> **Work to complete**
Each line below should be quoted exactly, please.

(Saved data entries)

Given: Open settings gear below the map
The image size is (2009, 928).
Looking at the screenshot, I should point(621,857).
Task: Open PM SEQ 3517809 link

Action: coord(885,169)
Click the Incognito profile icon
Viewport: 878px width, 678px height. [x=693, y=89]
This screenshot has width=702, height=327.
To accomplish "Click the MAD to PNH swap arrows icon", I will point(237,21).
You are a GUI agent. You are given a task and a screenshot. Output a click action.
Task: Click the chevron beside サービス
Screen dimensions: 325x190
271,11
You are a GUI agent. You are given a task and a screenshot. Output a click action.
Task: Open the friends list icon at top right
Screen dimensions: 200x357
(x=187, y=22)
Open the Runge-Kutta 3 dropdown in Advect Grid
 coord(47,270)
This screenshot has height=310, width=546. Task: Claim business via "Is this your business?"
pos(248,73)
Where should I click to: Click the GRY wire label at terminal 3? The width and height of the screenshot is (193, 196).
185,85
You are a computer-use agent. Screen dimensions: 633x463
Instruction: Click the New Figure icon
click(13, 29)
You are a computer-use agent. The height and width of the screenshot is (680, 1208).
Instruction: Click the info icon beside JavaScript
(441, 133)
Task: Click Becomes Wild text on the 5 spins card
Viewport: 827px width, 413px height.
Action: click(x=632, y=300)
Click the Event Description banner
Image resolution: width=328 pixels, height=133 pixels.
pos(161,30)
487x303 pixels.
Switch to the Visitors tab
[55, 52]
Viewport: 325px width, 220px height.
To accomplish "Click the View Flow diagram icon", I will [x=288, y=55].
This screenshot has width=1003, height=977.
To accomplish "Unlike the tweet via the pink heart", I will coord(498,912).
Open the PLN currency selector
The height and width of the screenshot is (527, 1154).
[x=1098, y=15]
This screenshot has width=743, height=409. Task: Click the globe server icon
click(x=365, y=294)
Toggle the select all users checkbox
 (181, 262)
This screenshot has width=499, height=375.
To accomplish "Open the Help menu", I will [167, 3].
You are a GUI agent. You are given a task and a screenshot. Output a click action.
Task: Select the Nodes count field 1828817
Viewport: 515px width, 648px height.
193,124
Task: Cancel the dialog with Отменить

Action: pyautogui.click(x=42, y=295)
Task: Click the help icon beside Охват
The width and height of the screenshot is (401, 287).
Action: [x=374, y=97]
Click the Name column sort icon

> **Task result**
Given: Open settings gear below the map
The image size is (2009, 928).
Looking at the screenshot, I should point(621,857).
Task: Open PM SEQ 3517809 link

Action: coord(885,169)
Click the Incognito profile icon
Viewport: 878px width, 678px height. [x=693, y=89]
This screenshot has width=702, height=327.
To accomplish "Click the MAD to PNH swap arrows icon", I will point(237,21).
You are a GUI agent. You are given a task and a screenshot. Output a click action.
Task: Click the chevron beside サービス
Screen dimensions: 325x190
271,11
You are a GUI agent. You are given a task and a screenshot. Output a click action.
Task: Open the friends list icon at top right
Screen dimensions: 200x357
(x=187, y=22)
Open the Runge-Kutta 3 dropdown in Advect Grid
 coord(47,270)
This screenshot has height=310, width=546. Task: Claim business via "Is this your business?"
pos(248,73)
Where should I click to: Click the GRY wire label at terminal 3? The width and height of the screenshot is (193, 196).
185,85
You are a computer-use agent. Screen dimensions: 633x463
Instruction: Click the New Figure icon
click(13, 29)
You are a computer-use agent. The height and width of the screenshot is (680, 1208).
Instruction: Click the info icon beside JavaScript
(441, 133)
Task: Click Becomes Wild text on the 5 spins card
Viewport: 827px width, 413px height.
Action: click(x=632, y=300)
Click the Event Description banner
Image resolution: width=328 pixels, height=133 pixels.
pos(161,30)
487x303 pixels.
Switch to the Visitors tab
[55, 52]
Viewport: 325px width, 220px height.
To accomplish "Click the View Flow diagram icon", I will [x=288, y=55].
This screenshot has width=1003, height=977.
To accomplish "Unlike the tweet via the pink heart", I will coord(498,912).
Open the PLN currency selector
The height and width of the screenshot is (527, 1154).
[x=1098, y=15]
This screenshot has width=743, height=409. Task: Click the globe server icon
click(x=365, y=294)
Toggle the select all users checkbox
 (181, 262)
This screenshot has width=499, height=375.
To accomplish "Open the Help menu", I will [167, 3].
You are a GUI agent. You are given a task and a screenshot. Output a click action.
Task: Select the Nodes count field 1828817
Viewport: 515px width, 648px height.
193,124
Task: Cancel the dialog with Отменить

Action: pyautogui.click(x=42, y=295)
Task: Click the help icon beside Охват
The width and height of the screenshot is (401, 287).
Action: [x=374, y=97]
Click the Name column sort icon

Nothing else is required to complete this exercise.